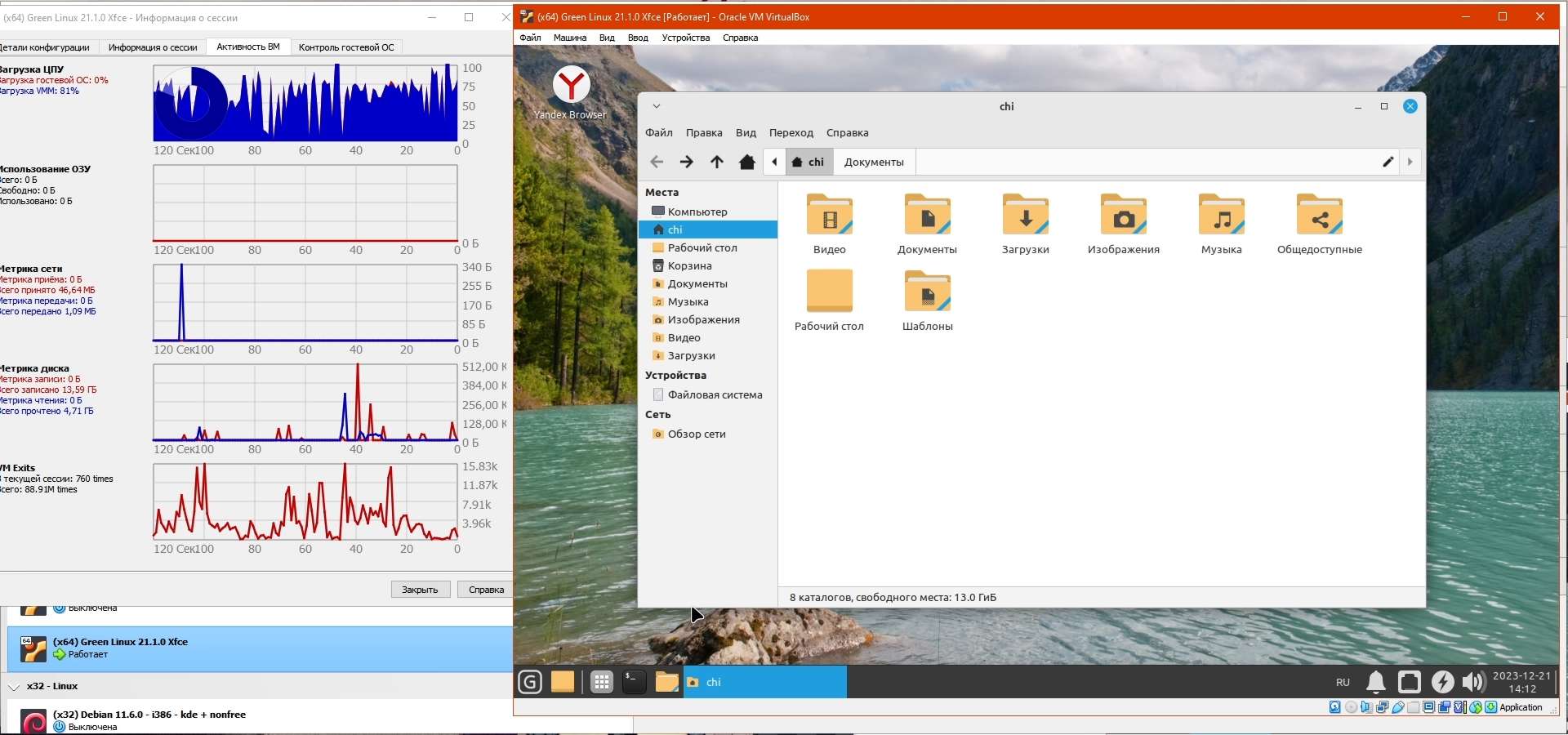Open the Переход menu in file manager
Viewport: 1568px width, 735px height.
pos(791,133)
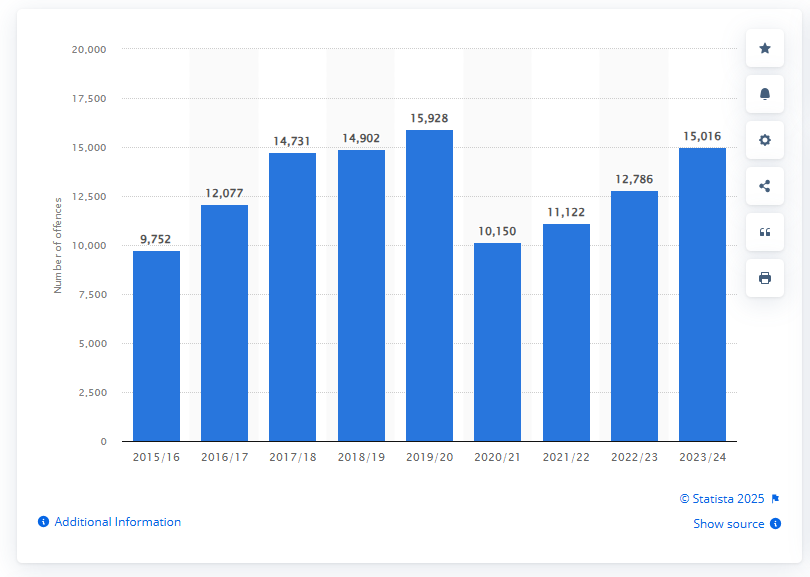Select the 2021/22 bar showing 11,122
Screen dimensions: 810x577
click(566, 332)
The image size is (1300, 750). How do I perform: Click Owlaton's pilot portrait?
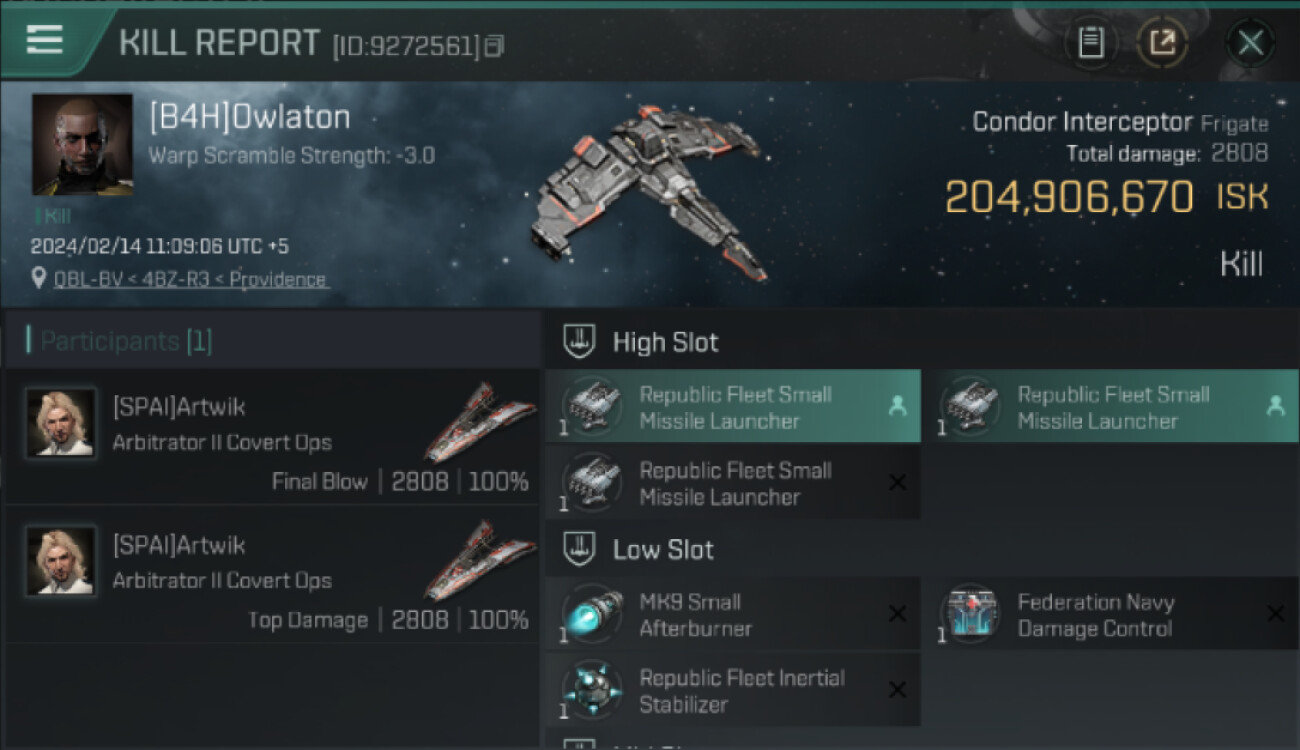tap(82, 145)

──────────

■ **PROBLEM REQUIREMENTS**
In the records above, find the line that contains "The image size" and repeat exactly that line and all lines after it to the end. Do not include pictures.

■ **ANSWER**
The image size is (1300, 750). How do I perform: Click Owlaton's pilot portrait?
tap(82, 145)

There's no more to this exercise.